## DOCUMENT
* * * * * * *
# Sentra W/ Tein S-tech springs camber issues????



## Magicman520 (Aug 26, 2003)

If i were to lower my 1997 Sentra 4 door gxe with Tein S-tech springs, would i face any camber issues using my stock 13" wheels? Im going to go with 14" alloys eventually but the springs are coming first... 
So my question is: will camber effect my tires drastically and will camber plates be necessary??..i drive about 200miles a week and if i had to get new tires every 2 months i would not be happy. is anybody running tein springs?


----------



## wes (Apr 30, 2002)

Magicman520 said:


> If i were to lower my 1997 Sentra 4 door gxe with Tein S-tech springs, would i face any camber issues using my stock 13" wheels? Im going to go with 14" alloys eventually but the springs are coming first...
* * * * * * *
## DATA SHOWN
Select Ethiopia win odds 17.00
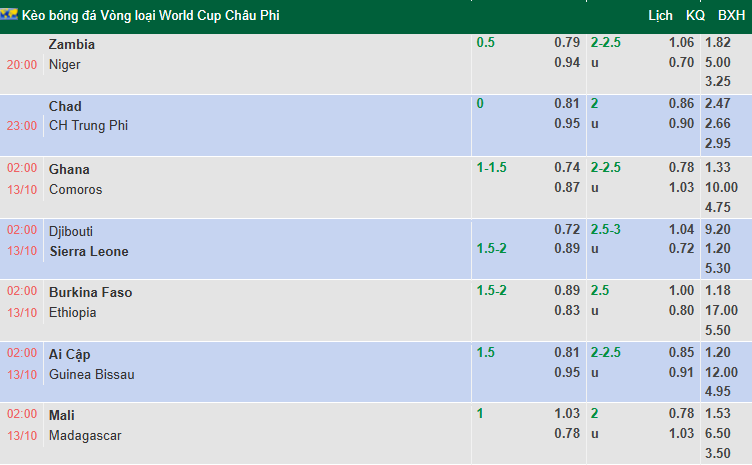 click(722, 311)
* * * * * * *
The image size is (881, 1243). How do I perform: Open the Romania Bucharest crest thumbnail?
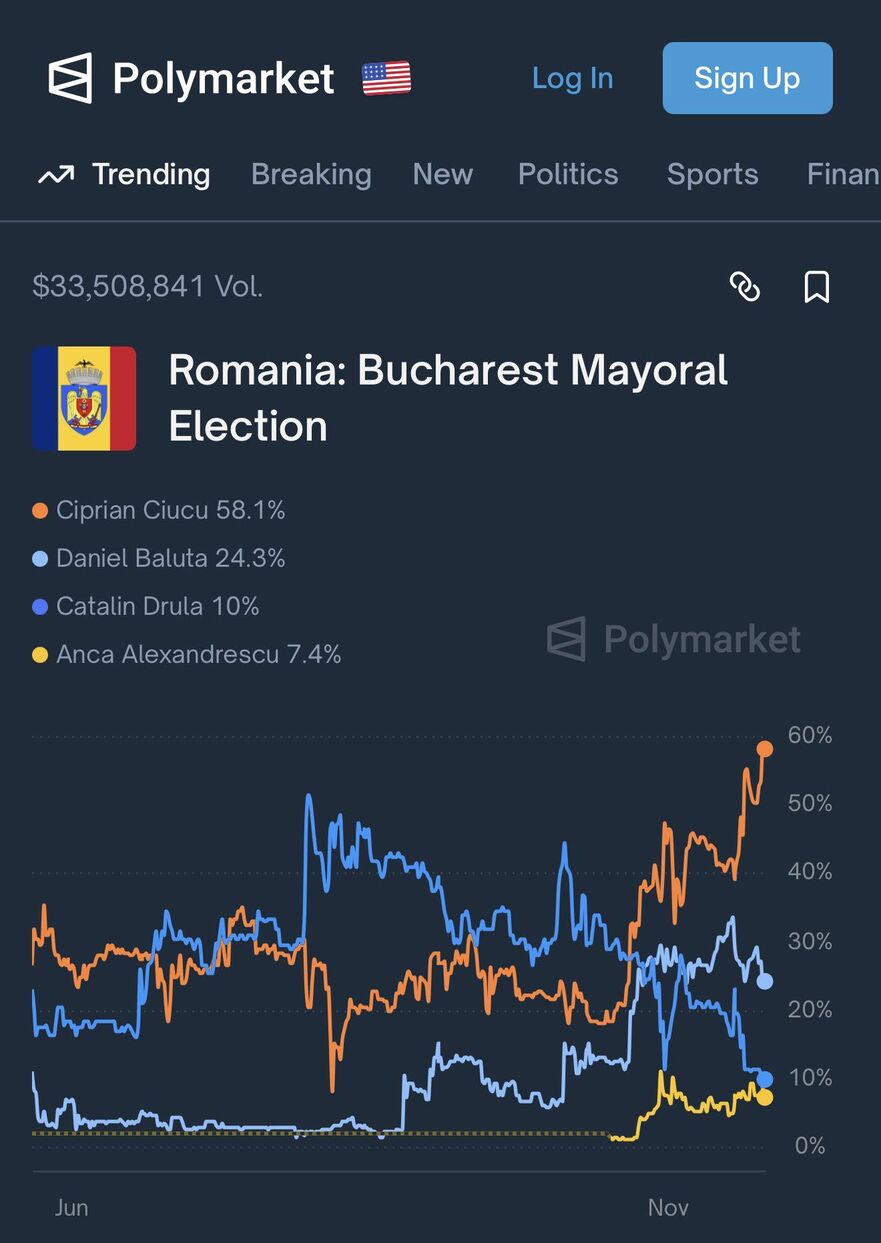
* * * * * * *
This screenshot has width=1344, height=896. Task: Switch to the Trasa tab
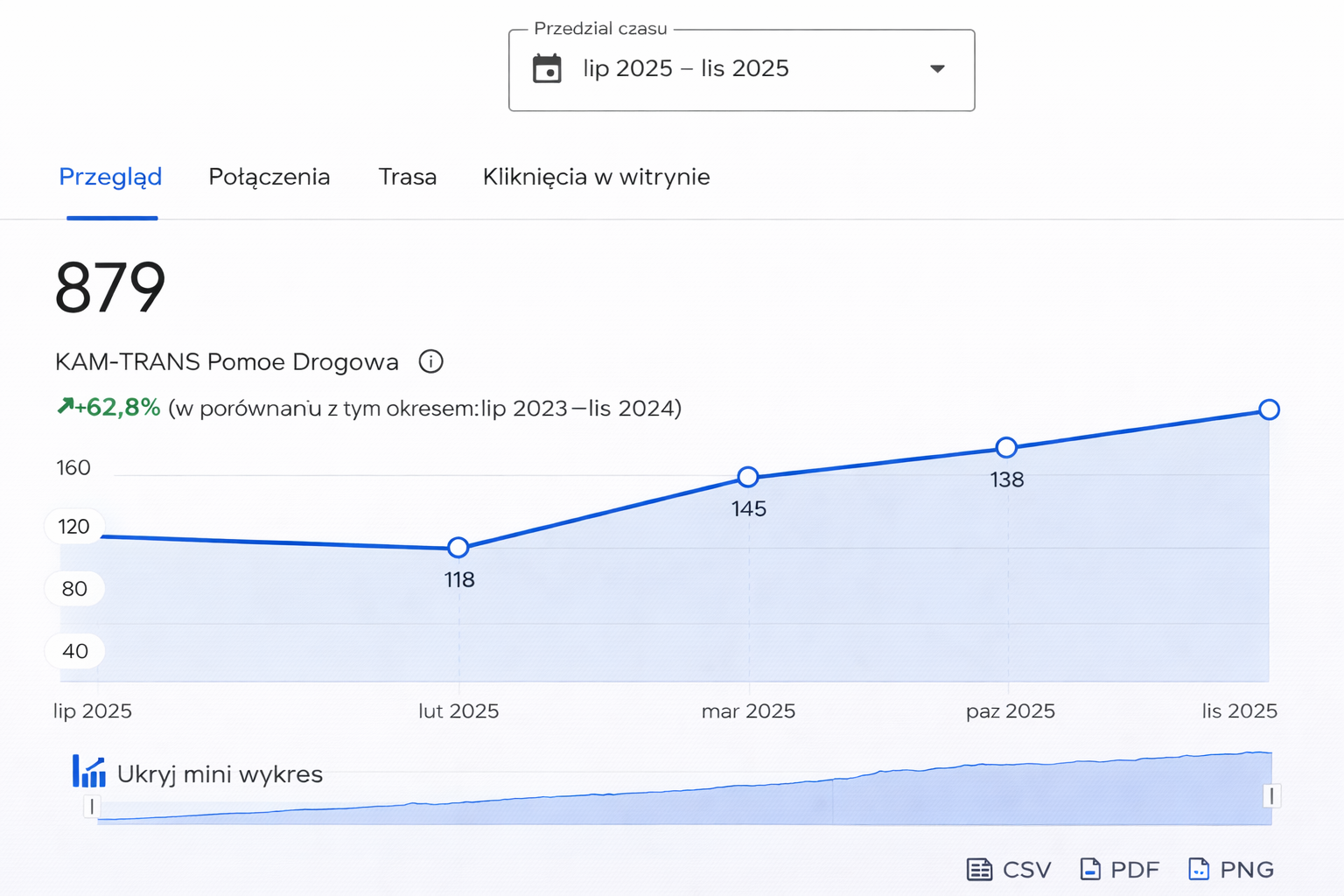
* * * * * * *
## DIRECTIVE A
Answer these from the thread about lowering the Sentra on Tein springs, one per line:
(i) What model year is the Sentra?
(ii) What size of alloy wheels does the poster plan to get eventually?
(iii) About how many miles a week does the poster drive?
## DIRECTIVE B
Say whether each statement agrees with the thread about lowering the Sentra on Tein springs. Give yes or no and quote the words of the thread that settle it.
(i) The car's stock wheels are 14 inches.
(ii) The springs will go on before the new wheels.
(iii) The Sentra is a two-door.
## DIRECTIVE C
Pick up the thread about lowering the Sentra on Tein springs after its last sentence and keep it going.

## TASK RESPONSE A
(i) 1997
(ii) 14"
(iii) About 200 miles

## TASK RESPONSE B
(i) No: "using my stock 13" wheels"
(ii) Yes: "the springs are coming first"
(iii) No: "1997 Sentra 4 door gxe"

## TASK RESPONSE C
> So my question is: will camber effect my tires drastically and will camber plates be necessary??..i drive about 200miles a week and if i had to get new tires every 2 months i would not be happy. is anybody running tein springs?


You should be able to get your car within factory spec. with those springs. I ran Sportline's for a long time and never had any issues because I was able to get the alignment within factory spec. without a kit. Just take it to a good alignment shop. The other thing is toe can kill your tires faster than camber problems. Get it aligned right away after the install.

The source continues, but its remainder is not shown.